Team building

No tengo nombre: soy una cucaracha, ninguna lo tenemos.

Por cierto: estamos en todas partes, a todas horas, sin importar el grado de limpieza.

Llevo dos meses viviendo en una agencia de medios —en realidad es una tecnológica que se vende como agencia de medios—. Las vistas son espectaculares: una panorámica perfecta de Paseo de Gracia. Menudo ático. Cuando se lo cuento a las nómadas —cucarachas que, de paso, se dejan caer por el lugar para reponer fuerzas— no se lo creen. Tampoco se atreven a comprobarlo, las muy necias. Me da igual: son solo cucarachas.

Las seis y media. Cerca de la mitad de la plantilla sigue en su puesto: «Mentalidad de tiburón», me digo, guiada por el cinismo.

En una de las salas de la segunda planta, el equipo más joven lleva a cabo algo llamado team building: unos frente a otros, en círculo, se preparan para confesar algo positivo y algo negativo acerca de cada compañero. Por enfermizo que pueda sonar, es una práctica habitual en el sector: deleznable, denigrante, espeluznante; casi psicopática. El condimento perfecto para el mantra de control de «Somos familia».

¿Os imagináis un team building entre cucarachas? Qué dirían de mí: «Masca la mierda muy bien, pero es un poco egoísta». O quizá: «Es educada: no defeca donde comemos, pero porta salmonela y hepatitis C, la muy cerda».

La ronda de halagos y mezquindades parte de Daniel, la nueva incorporación: un chaval de veintiún años que pringa doce horas al día por menos de veinte mil euros al año. Empieza por el segundo de a bordo, un account manager de treinta y tantos largos:

– Gabriel, eres uno de los mejores profesionales con los que he trabajado, pero te pones nervioso muy rápido y no sabes desconectar.
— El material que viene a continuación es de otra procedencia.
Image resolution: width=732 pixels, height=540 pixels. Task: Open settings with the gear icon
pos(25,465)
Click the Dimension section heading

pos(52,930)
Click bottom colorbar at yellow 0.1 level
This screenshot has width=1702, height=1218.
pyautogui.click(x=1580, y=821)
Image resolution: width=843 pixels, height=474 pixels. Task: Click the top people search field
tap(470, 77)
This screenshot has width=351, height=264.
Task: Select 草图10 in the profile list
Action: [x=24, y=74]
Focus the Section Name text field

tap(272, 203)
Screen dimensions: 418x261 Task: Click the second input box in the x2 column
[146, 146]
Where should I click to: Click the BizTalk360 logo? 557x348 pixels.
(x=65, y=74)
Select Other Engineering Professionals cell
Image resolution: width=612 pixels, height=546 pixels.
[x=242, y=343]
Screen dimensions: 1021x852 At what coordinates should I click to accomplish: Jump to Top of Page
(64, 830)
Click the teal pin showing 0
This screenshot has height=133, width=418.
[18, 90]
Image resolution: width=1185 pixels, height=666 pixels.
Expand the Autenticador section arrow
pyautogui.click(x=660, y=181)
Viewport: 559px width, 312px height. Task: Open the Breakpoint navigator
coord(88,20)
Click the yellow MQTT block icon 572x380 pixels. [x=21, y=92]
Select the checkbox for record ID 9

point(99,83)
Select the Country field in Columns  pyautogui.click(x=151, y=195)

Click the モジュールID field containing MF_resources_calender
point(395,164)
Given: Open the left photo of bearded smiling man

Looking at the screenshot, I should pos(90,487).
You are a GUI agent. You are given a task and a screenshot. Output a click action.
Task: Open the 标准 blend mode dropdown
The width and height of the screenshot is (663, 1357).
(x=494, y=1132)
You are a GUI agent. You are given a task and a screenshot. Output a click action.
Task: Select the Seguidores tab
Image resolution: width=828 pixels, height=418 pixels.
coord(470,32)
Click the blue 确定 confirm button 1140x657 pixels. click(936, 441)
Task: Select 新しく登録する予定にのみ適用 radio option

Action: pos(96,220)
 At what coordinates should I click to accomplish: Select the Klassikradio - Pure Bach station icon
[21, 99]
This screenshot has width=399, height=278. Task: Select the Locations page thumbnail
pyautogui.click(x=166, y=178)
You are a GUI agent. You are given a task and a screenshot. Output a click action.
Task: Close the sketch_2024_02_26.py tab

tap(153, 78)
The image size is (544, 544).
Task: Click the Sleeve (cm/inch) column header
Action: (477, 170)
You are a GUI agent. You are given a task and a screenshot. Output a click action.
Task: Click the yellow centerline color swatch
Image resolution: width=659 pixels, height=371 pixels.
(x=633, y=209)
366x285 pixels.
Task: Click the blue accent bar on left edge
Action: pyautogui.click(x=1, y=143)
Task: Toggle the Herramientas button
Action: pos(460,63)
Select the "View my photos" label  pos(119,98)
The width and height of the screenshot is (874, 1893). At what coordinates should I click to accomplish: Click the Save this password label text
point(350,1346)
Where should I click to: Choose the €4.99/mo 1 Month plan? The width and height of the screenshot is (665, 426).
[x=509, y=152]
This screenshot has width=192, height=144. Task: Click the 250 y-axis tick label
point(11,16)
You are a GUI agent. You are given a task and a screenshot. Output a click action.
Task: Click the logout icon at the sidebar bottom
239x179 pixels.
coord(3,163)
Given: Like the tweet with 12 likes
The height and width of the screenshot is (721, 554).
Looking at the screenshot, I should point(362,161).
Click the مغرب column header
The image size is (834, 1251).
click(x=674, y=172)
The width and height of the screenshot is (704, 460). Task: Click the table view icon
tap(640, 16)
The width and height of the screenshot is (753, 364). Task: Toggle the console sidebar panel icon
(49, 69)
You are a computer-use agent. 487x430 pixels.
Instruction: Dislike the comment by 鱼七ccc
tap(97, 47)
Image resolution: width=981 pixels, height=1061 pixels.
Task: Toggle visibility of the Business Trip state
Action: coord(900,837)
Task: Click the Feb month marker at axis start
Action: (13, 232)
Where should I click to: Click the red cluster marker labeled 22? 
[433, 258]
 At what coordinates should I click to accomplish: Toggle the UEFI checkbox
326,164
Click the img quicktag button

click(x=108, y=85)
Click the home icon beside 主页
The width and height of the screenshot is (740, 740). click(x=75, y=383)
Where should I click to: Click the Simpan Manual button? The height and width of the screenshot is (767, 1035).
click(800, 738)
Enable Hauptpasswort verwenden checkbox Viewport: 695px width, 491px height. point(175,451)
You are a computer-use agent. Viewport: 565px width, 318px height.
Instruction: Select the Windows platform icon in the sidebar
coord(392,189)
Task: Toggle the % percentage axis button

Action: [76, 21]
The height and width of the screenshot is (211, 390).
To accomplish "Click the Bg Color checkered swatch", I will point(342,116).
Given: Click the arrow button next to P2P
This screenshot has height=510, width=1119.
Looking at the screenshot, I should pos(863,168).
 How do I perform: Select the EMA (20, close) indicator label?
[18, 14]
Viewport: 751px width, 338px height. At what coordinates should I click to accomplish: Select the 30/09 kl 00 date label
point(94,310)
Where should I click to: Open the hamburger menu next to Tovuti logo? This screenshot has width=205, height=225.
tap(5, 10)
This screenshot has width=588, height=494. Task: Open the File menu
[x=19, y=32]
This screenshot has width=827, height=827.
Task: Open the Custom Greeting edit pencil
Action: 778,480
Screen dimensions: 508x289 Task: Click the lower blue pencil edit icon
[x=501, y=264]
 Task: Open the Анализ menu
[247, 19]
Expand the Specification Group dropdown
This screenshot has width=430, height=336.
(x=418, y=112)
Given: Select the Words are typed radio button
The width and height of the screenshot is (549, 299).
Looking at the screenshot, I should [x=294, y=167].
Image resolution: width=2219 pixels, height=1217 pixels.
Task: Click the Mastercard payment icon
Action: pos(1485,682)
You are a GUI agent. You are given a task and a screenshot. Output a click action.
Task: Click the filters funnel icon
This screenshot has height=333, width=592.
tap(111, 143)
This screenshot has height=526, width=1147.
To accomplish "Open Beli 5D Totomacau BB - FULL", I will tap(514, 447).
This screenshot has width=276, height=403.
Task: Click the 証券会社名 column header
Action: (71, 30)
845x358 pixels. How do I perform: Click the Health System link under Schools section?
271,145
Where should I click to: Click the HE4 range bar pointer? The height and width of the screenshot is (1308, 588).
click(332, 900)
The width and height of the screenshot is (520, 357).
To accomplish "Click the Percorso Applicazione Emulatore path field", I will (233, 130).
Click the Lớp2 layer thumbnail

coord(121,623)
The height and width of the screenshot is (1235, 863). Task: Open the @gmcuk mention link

Eso son dos cosas negativas frente a una positiva.

Rompo a reír como lo hacemos las cucarachas: silenciosas, invisibles, indivisibles. Alegres. Porque, pese a lo que se cree, en tanto que pasamos la vida entre mierda, somos muy alegres: el humor es lo único que tenemos.

Gabriel observa a su compañero con acritud, como quien inspecciona una mierda aplastada en la acera: «Veremos qué cara se te queda cuando lleves quince años explotado, mocoso», intuyo que piensa. Tras dos meses de habitar la agencia, soy experta en leer los rostros de los empleados.

Llega su turno. Su cara es un poema: todos han coincidido en que debe aprender a desconectar: «Demasiada dedicación», dicen.

Pasa de uno en uno por sus compañeros y compañeras, sin pena ni gloria… hasta llegar al novato. Ahí me froto las patas: ojalá lo destroce, ojalá le cierre la boca; que lo reviente, y que abandone el edificio entre lágrimas, consciente de su insignificancia.

Gabriel toma aire y dice:

– Daniel, se te ve con ganas, motivado, cargado de energía, pero debes mantenerte en guardia: no dejes que te lo arrebaten. No merece la pena.

¡Qué decepcionante! Odio cuando hacen eso, cuando se tragan sus emociones. Yo portaré salmonela y hepatitis C, pero ellos van cargados de ira, frustración y ansiedad.

Me deslizo entre los cables del rodapié y me adentro en el hormigón, buscando un rincón tranquilo donde asearme. Deslizo las patas delanteras por mis antenas, compulsivamente, una y otra vez. Así estaré horas, hasta sentirme limpia.

Porque lo que esos idiotas ignoran es que el asco es mutuo.